DALL-E Variation Generator
Generates image variations and edits using OpenAI's DALL-E 3 API with mask-based inpainting, style consistency scoring via CLIP embeddings, and automatic prompt refinement loops.
npx skills add agentskillexchange/skills --skill dalle-variation-generator
The DALL-E Variation Generator skill uses the OpenAI Images API to create variations of existing images and perform mask-based edits with DALL-E 3. It handles image preprocessing including resize to supported dimensions, PNG conversion, and RGBA mask generation for inpainting regions.
What this skill actually does
Style consistency is measured using CLIP embeddings from the OpenAI CLIP model.

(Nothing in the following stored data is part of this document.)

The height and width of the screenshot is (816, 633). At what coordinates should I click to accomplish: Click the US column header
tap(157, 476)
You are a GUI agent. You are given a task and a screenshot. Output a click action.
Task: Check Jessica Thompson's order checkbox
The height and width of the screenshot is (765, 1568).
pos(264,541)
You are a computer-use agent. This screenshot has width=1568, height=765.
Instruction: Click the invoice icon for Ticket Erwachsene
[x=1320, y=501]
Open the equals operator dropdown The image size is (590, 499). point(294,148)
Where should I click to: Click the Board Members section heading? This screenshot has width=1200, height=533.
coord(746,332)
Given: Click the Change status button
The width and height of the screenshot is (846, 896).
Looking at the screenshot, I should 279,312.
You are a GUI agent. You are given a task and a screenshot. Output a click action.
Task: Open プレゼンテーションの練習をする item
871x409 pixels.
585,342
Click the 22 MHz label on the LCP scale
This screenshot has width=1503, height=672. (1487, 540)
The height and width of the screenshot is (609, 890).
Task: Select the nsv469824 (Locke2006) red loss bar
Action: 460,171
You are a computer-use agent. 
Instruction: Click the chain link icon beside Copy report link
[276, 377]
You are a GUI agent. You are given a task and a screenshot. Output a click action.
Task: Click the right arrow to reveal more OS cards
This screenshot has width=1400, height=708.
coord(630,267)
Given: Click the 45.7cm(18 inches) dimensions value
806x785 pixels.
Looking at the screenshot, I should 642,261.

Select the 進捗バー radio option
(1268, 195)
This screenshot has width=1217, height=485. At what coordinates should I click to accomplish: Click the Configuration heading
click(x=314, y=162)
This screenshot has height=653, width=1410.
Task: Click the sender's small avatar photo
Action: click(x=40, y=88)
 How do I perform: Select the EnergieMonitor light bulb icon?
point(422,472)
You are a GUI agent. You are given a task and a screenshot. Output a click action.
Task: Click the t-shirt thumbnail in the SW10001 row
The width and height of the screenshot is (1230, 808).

The skill computes cosine similarity between generated variations and reference images, automatically rejecting outputs below a configurable similarity threshold and regenerating with adjusted prompts. This creates a feedback loop that converges on stylistically consistent outputs.
The prompt refinement module uses GPT-4o to analyze failed generations and suggest improved prompts based on DALL-E’s known strengths and limitations. The skill supports batch generation with concurrent API calls respecting rate limits, stores generation history with full prompt and parameter metadata in SQLite, and exports image grids for visual comparison using Sharp for Node.js or Pillow for Python environments.